Ein einfach umzusetzender, überzeugender Lösungsansatz könnte der tägliche Fußweg zur Schule sein, schlägt Michal Ben Shalom aus Israel vor: Schon nach 20 Minuten atmen Kinder freier, gehen aufrechter, stärken ihre Muskulatur und entwickeln Aufmerksamkeit für ihre Umgebung. In der Schule kommen sie mit angeregtem Kreislauf und bewusst erfasstem Gliedmaßensystem an. Sie bewohnen ihren Körper, sind präsent und sozialfähig. Das seit der Pandemie immer häufiger zu beobachtende, schulverweigernde Kind würde das Klassenzimmer einfacher betreten, wenn es eine Viertelstunde Fußweg hinter sich hätte, als wenn das elterliche Auto noch sichtbar auf dem Parkplatz steht.

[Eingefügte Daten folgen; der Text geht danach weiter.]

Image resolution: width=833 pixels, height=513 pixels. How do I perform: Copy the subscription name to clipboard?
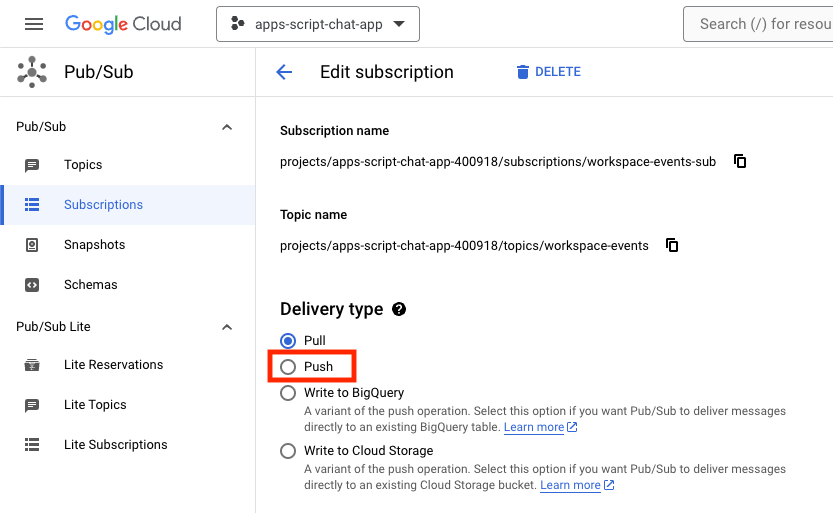pos(740,161)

Manche Schulen haben dafür Systeme entwickelt: Neuntklässler:innen, die mit den Kleinen achtsam vom Bahnhof zur Schule gehen oder Laufbusse, bei denen sich in Gehweite wohnende Eltern dabei abwechseln, mit Kindergruppen bei jedem Wetter zu Fuß zu gehen. Die Gemeinsamkeit spielt auch hier eine wichtige Rolle: Um Mensch zu werden, müssen wir uns innerlich und äußerlich bewegen. Tun wir das gemeinsam, lernen wir effektiver, freudevoller und nachhaltiger.